There are currently the following rulesets available:

Free Rulesets

Emerging Threats Community Ruleset

They are free and community-maintained rules (further information) and cover scanning activities, attack patterns against various protocols, blacklists and more. No registration is required to use those rules.

Talos ruleset for registered users

These rules are usually more than 30 days old and can be used for free. Registration is required. Usually, the quality of these rules is a bit better than these of the Emergingthreats.net Community Rules.

Snort/VRT GPLv2 Community

These are free and GPL licenced snort rules. Usually, the quality is good. In 2013 according to the Snort blog, no registration is required.

Etnetera Aggressive Blacklist Rules

No information available on the Etnetera Website about this blacklist, what it targets or what the term Aggressive means in this context.
The list appears to be getting updated regularly.

OISF Traffic ID Rules

No information available on the OISF Website about this ruleset. The github site says that these are Suricata rules for identifying and classifying traffic.
The list was last updated in Nov 2022.
Not clear if this type of ruleset would require regular update as it is trying to identify traffic that is related to Instagram, Skype, Snapchat, Facebook, APT-GET etc

PT Attack Detection Team Rules

The PT Attack ruleset from github has been made read-only in Sep 2022 and the last significant updates were in 2021. It looks like this ruleset is EOL and very out of date.
As the github site is read-only no issues with the list can be raised for fixing.
The Positive Technologies company that created this PT Attack ruleset look to be only doing commercial activities.

Travis Green - Hunting Rules

Suricata IDS alert rules for network anomaly detection. These rules are not performance focused.
This ruleset is being regularly updated.

Commercial Rulesets

Talos ruleset for users with subscription

Same as above, but they are chargeable and more current. These might be useful in productive environment, where you need reliable and up-to-date IDS rules.

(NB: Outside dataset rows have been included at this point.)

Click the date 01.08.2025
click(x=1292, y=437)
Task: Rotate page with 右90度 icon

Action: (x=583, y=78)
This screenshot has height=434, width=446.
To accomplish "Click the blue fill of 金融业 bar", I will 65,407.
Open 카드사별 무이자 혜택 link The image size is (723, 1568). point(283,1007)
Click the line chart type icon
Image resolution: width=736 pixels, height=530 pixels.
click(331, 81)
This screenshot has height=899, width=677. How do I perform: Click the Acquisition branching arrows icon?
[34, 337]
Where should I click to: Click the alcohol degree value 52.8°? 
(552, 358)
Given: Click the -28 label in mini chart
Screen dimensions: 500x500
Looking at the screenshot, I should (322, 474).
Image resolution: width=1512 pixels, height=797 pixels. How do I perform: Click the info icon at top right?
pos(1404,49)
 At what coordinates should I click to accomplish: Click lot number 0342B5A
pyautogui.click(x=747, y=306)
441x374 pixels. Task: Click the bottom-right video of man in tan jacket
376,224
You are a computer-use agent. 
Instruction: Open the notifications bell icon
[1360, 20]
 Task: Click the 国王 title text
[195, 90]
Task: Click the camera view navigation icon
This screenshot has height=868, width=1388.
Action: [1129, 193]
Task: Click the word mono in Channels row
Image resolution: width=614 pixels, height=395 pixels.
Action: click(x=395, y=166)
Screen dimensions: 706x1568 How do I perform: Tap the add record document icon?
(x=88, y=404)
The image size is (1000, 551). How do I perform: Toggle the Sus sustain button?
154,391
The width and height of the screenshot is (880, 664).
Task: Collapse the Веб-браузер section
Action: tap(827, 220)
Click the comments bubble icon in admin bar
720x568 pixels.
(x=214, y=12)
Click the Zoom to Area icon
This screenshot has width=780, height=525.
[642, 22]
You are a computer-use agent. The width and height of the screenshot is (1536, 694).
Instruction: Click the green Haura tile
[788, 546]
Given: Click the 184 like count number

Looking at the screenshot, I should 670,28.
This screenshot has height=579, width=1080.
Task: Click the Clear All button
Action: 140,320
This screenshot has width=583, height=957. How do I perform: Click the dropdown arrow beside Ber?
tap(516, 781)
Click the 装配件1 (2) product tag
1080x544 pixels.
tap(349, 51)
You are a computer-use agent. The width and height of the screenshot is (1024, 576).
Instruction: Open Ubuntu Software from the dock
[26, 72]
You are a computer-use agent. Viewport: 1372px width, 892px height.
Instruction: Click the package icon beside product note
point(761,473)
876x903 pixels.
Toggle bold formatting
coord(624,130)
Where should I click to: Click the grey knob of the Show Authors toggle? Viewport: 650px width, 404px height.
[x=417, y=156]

Emerging Threats Pro (Proofpoint) Ruleset

The Emerging Threads Pro is a timely and accurate rule set for detecting and blocking advanced threats. It will be daily updated and covers more than 40 different categories of network behaviors, malware command and control, DoS attacks, botnets, informational events, exploits, vulnerabilities, SCADA network protocols, exploit kit activity, and more.

Secureworks Enhanced, Malware and Security Rulesets

These rulesets are no longer available. The download site comes back with an Error 404 Not Found message.
The Secureworks website has no mention about Suricata rulesets.

Which ruleset is right for me?

There is no clear answer to this and it might depend on many circumstances.

Large Company/Organisation

Please consult with your security consultants which ruleset you need. You are quite likely to need a commercial, large and up to date ruleset.

Medium-sized Business/Organisation

Consider if you need a cyber security team, but the minimum would be a commercial ruleset with a large number of rules enabled.

Small Business/Organisation

Consider the consequences of a compromise. If they are serious, either to you or to someone else (don't forget your responsibilities under the GDPR), you should be using the Talos ruleset for users with subscription, otherwise you may get by with either Talos ruleset for registered users or Emerging Threats Community Ruleset.

Home Use

Emerging Threats Community Ruleset

The Emerging Threats Community Ruleset is probably sufficient.

Talos ruleset

You could also use the Talos ruleset for registered users. A policy of Balanced-between-Security-and-Connectivity is probably sufficient.

You could also consider the Talos ruleset for users with subscription, but you should be eligible for the personal use licence, which is much cheaper.